The First Scientific American
Page 5
Newton made nature seem regular and rational, more accessible to human comprehension. It was self-evident. By designating mathematically defined laws that predicted physical action in all parts of the cosmos, he set new standards for the sciences: observation (as with telescopes), calculation, and reexamination of old principles.
Newton, premier natural philosopher. Charles Jervas, Isaac Newton (1717). THE ROYAL SOCIETY.
These practices had an amazing impact on the reading public’s ideas of nature. Popularized versions of Newton existed for everyone. John Newbury, under the pseudonym “Tom Telescope,” wrote The Newtonian System of Philosophy, Adapted to the Capacities of Young Gentlemen and Ladies, meaning children. There were accounts of upper-class women who refused to marry or even get dressed in the morning lest they lose time for their astronomy and mathematics. Newton became a public figure, a near celebrity. When he died, Alexander Pope composed an epitaph: “Nature and nature’s Laws lay hid in Night: / GOD said, Let Newton be! and all was Light.” God had created the natural world; Newton had decoded it—the epitaph was endlessly reused.60
No wonder that an ambitious young man such as Franklin gravitated toward Newton. Franklin eagerly noted the prospect “of seeing Sir Isaac Newton, of which I was extreamly desirous; but this never happened,” much to his regret (and that of his biographers). Would he have had anything to say to Newton? Was Franklin, a provincial youth just shy of his twentieth birthday, overreaching? In fact, all but the most abstract sciences were supposed to be accessible to anyone who could read and took an interest in the affairs of the day—precisely people such as Franklin who hung around coffeehouses reading newspapers, absorbing gossip, and hoping to give Newton a polite bow.61
Having failed to meet the great man, Franklin laid siege to the learned organization, the Royal Society, of which Newton was president. Franklin had known about the Royal Society at least since Boston’s inoculation controversy. The society was formally closed to Franklin; its fellows were elected only if they were deemed to have made some significant contribution to knowledge. Moreover, it was a gentleman’s club. Tradesmen, even if they had made discoveries, never became fellows. But the society’s journal of record, the Philosophical Transactions, was available to the reading public, and events at the society and reports of its fellows were published in newspapers and elsewhere. Most promising for Franklin, the society solicited information. Its members studied some of the trade-based knowledge that working people had to offer, and they welcomed news from foreign and colonial correspondents.62
That was how Franklin wedged his foot in the Royal Society’s door. Just before he left London in 1726, he wrote to Hans Sloane, the society’s secretary (and then, succeeding Newton in 1727, its president).
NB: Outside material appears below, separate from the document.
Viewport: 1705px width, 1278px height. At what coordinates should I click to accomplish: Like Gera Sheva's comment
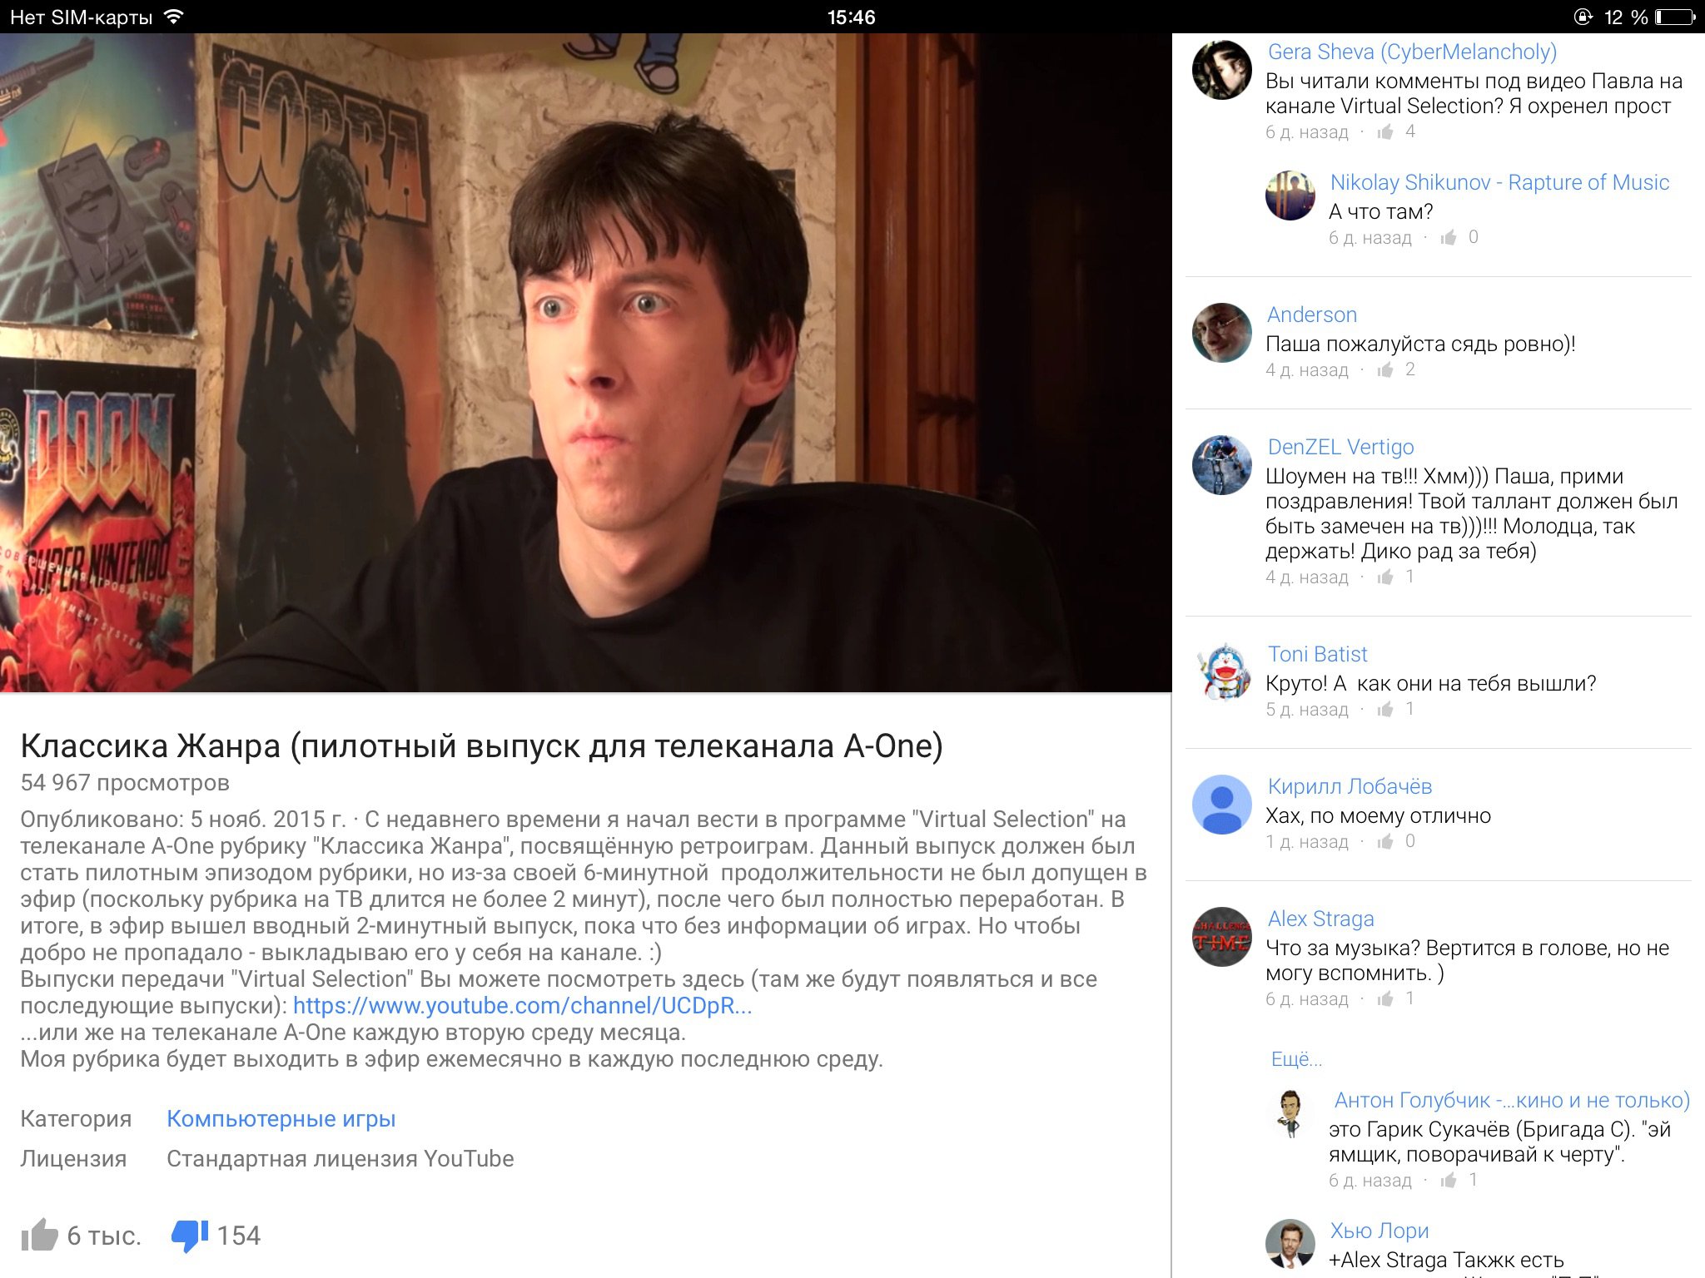pos(1385,131)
Franklin probably knew that Sloane had visited and described the natural history of the West Indies; he could be expected to take an interest in colonial specimens. In his studiously offhand letter to Sloane, Franklin tried to pass himself off as a gentleman traveler, Sloane’s equal. “Having lately been in the No[r]thern Parts of America,” he began, “I have brought from thence” several items made of asbestos, “call’d by the Inhabitants, Salamander Cotton.” Franklin evidently wanted Sloane to think he had merely visited the “Inhabitants” of the northern colonies. Moreover, he implied that he had an English country residence or friends who did. In a grand postscript, he added, “I expect to be out of Town in 2 or 3 Days, and therefore beg an immediate Answer.” It was a nice try, but Franklin was unable to sustain the conceit. He faltered by offering Sloane the chance to “purchase” his asbestos items, making himself sound more like a tradesman selling wares than one gentleman showing his “Curiosities” to another.63
Sloane met Franklin and obligingly purchased a small purse woven from “Salamander Cotton.” It is now held in the British Museum, part of the collection Sloane donated, as a gentleman was expected to do, without payment. Franklin must have realized that he had played his part in this drama somewhat shabbily because he remembered it differently when he wrote his autobiography. There, he asserted that he had indeed brought over “Curiosities,” including the asbestos purse, but that “Sir Hans Sloane heard of it, came to see me, and invited me to his House in Bloomsbury Square, where he show’d me all his Curiosities, and persuaded me to let him add that to the Number, for which he paid me handsomely.” In this version, Franklin was Sloane’s social equal—which was true when he wrote the account but not when he had had the encounter.64
Whatever the transaction was like, it carried Franklin a step further on the path of science. He had learned to make money from books, both as a printer and as a bookseller, as when he had needed cash to leave Boston. Now, specimens allowed him to raise money when he needed it and to gain access to one of the most highly esteemed naturalists of his age. And the asbestos, a substance that resists fire, is the first indication of his long-lasting interest in heat and its effects.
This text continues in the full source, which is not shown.